Internal Investigation Launched After Video Shows Police Handcuffing Innocent 11-Year-Old Girl At Gunpoint

"Listening to the 11-year-old's response makes my stomach turn. It makes me physically nauseous," said the Police Chief.

By Eric Shorey

Honestie Hodges, 11, was handcuffed by police when they detained her after mistakenly connecting her to a nearby stabbing. Now, video of the incident has prompted an internal investigation into the practices of local Michigan officers.
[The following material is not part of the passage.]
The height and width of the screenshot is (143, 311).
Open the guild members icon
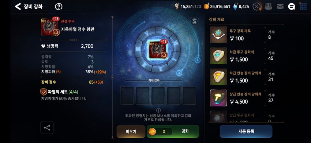click(x=268, y=7)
Hodges (a young black girl) had been entering her own home when police intercepted her. Hodges' aunt, Carrie Manning (a 40-year-old white woman), was a suspect in a nearby stabbing incident. The police claimed that they could not rule out Hodges as a suspect.

But it was the police's handling of situation that has now come into question: the child was handcuffed at gunpoint and shoved into the back of a police vehicle.

“It made me feel scared and it made me feel like I did something wrong,” said Hodges. “When my mom was walking past, I was putting my hands through the little bars, banging on the windows, screaming, ‘Please don’t let them take me.' ... I wanted to be a detective or police officer, but now I don’t want anything to do with those kind of things."

“The whole time they are telling her to come down, I’m telling them, ‘She’s 11 years old. That’s my daughter. Don’t cuff her,'” Honestie’s mom, Whitney Hodges, explained.

Grand Rapids Police Chief David Rahinsky says he found the incident to be "disturbing."

"Listening to the 11-year-old's response makes my stomach turn. It makes me physically nauseous," Rahinsky said after footage of the incident was released.

"In this situation, I don't think we acted accordingly," the police chief told reporters Tuesday. "I think we need to take a look at everything we do because if an officer can point to policy or can point to training or point to hiring and say, 'This is what I was told, this is how I was taught, this is consistent with practice,' then we've got a problem."
"And what I just said is accurate," he continued. "We do have a problem."